‘Is IPI broke?’
Members of the House Committee on Gaming and the Senate Committee on Cannabis & Gaming question the Commonwealth Casino Commission in a joint hearing last Thursday on the financial suitability of casino operator Imperial Pacific International (CNMI) LLC. (IVA MAURIN)
That was the blunt question of Rep. Joseph Lee Pan Guerrero (R-Saipan) at a joint hearing of the House of Representatives Committee on Gaming and the Senate Committee on Cannabis & Gaming last week, during questioning of the Commonwealth Casino Commission. This come soon after the Commonwealth Utilities Corp. cut the casino licensee’s power supply at the hotel casino in Garapan and at other housing properties last month.
This is on top of the back-to-back cases filed by vendors against the IPI, among other cases, including the unanswered question as to where the community benefit fund the casino owes the CNMI people has gone.
In his response, CCC chair Edward C. Deleon Guerrero said, “As we speak today, the answer to you is, yes, they are, if you’re talking about today. I do not see the revenue there to pay the obligation.”

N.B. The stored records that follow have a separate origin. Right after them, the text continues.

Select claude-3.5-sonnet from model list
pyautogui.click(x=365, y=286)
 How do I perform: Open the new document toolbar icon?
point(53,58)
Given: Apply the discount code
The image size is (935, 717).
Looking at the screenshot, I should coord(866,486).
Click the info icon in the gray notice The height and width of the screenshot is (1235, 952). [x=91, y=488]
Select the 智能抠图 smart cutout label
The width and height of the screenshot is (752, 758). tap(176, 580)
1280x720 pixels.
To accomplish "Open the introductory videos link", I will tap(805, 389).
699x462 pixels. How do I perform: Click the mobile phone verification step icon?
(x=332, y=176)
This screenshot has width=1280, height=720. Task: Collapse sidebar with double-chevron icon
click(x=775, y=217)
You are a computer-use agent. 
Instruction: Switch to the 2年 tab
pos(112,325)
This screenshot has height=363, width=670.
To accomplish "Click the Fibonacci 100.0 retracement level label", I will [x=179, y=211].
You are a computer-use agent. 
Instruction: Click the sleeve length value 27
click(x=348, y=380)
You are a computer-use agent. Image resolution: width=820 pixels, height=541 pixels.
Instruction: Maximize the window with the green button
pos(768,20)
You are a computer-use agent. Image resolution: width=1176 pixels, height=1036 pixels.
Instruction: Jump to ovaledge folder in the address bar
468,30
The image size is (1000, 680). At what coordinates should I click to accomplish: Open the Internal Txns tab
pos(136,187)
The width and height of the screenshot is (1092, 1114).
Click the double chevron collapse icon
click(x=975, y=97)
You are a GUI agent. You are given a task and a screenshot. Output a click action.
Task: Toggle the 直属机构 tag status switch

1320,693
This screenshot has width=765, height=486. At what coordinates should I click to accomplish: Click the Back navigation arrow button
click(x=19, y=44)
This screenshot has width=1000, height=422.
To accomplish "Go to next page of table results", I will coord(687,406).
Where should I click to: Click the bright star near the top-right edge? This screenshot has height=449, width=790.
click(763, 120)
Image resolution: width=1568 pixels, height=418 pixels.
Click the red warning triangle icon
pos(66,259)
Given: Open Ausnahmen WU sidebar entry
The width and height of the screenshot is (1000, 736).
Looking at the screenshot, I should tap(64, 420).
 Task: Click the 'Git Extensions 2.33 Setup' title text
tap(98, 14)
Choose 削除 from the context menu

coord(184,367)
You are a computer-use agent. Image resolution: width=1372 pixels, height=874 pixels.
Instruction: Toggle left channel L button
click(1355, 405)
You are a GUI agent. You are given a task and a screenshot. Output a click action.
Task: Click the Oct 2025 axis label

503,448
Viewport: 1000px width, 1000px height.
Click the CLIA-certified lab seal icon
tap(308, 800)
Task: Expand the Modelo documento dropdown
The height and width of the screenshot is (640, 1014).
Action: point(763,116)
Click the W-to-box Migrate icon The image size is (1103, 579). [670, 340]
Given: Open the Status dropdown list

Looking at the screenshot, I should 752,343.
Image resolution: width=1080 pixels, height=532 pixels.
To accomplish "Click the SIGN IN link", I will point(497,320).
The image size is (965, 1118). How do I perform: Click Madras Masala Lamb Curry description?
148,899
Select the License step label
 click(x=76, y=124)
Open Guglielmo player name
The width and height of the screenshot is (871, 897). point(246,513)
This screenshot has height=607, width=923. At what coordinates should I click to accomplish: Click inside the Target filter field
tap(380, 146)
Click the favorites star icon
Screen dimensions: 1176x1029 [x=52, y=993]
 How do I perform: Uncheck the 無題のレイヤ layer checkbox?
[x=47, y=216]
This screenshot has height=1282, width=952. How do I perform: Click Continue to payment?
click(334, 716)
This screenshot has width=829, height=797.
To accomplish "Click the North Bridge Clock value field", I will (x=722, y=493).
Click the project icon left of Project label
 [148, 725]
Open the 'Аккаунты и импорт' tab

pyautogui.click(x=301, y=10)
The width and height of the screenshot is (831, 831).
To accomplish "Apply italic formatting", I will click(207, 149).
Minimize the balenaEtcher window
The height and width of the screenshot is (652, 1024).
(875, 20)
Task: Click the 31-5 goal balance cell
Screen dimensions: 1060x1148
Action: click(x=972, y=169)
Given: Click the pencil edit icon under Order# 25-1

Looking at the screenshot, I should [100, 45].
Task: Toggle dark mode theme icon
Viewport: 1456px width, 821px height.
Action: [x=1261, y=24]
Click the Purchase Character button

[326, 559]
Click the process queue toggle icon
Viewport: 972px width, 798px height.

As for the actual figures in terms of IPI’s finances, CCC executive director Charlie Atalig said they are restricted, under CMC Section 2314, from disclosing that information. “It is a three-year felony for us to provide confidential information that we’re restricted. I would recommend maybe changing the law to allow us to provide that information,” he added.
Access to $500M
Deleon Guerrero said that CCC has been “very concerned since Day 1” about the financial suitability of IPI.
“When we look at the actual License Agreement, I do not see the actual financial statement that the Lottery Commission [received], when they granted the license to IPI. Any financial statement that proves that they are financially, and at that time, suitable, to launch a $2-billion investment or construct 2,000 new rooms,” he said.
The picture is different now, Deleon Guerrero said.
IPI has access to $500 million from Japanese investors, which he said the commission has reviewed, and deemed to be more than enough to see that the facility gets completed.
“Of that, I believe $165 million has already been dispersed. So again, putting aside the community benefit fund, it is our opinion, that if that loan facility were to proceed, and I understand there’s some problem right now with the COVID-19 pandemic and the remaining balance, it is our position that the owners are still committed to finishing [Imperial Pacific Resort],” he said.
Deleon Guerrero also noted that the licensee has “already spent over $700 million,” that construction has not stopped, and suggested for the lawmakers to go and see what it is currently being done at the construction site. “Based on the loan facility that we have been provided, if they keep the intent and purposes of that particular loan, there’s sufficient money there that IPI could actually complete the IPR.”
Financial suitability
Aside from their court cases, the casino licensee is due to pay a $15.5-million license fee on Aug. 12, $3.1 million in regulatory fee fund, and $20 million in community benefit fund due in October.
Deleon Guerrero said that the CCC has been assured that the IPI board of directors is aware of those costs, and that, aside from the community benefit fund, they’re prepared to make the necessary exclusive license fee and the regulatory fee.
If Aug. 12 comes, and IPI does not pay the license fee, CCC will be mobilizing an investigation to make sure that payment has been made from Hong Kong, and from then, put measures in place, just as the commission has done last year, following a delay in the full payment of the license fee.
Last year, IPI paid the license fee 15 days late from the Aug. 12 cutoff, during which CCC imposed a $25,000 per day penalty on IPI, totaling $375,000, which went to the general fund.
As for the community benefit fund, IPI, according to Deleon Guerrero, is approaching it differently because they have taken the position that it was due 60 days after groundbreaking on Phase 1.
“They didn’t realize that Amendment No. 5 injected it earlier. They were under the impression that it was due when they do the Marpi. That is an ongoing discussion with them,” he said.
Minority leader Rep. Edwin K. Propst (Ind-Saipan), also questioned IPI’s capability to complete the casino hotel in Garapan, and called for the government not to grant it any public land or any other future projects until the casino hotel is done.
“It is a great injustice for them to start another project when that one is not done,” Propst said
CCC executive director Atalig recently filed a complaint with the commission, signed May 28, 2020, to suspend IPI’s license and to seek fines for the casino licensee’s failure to remit its obligations into the community benefit fund.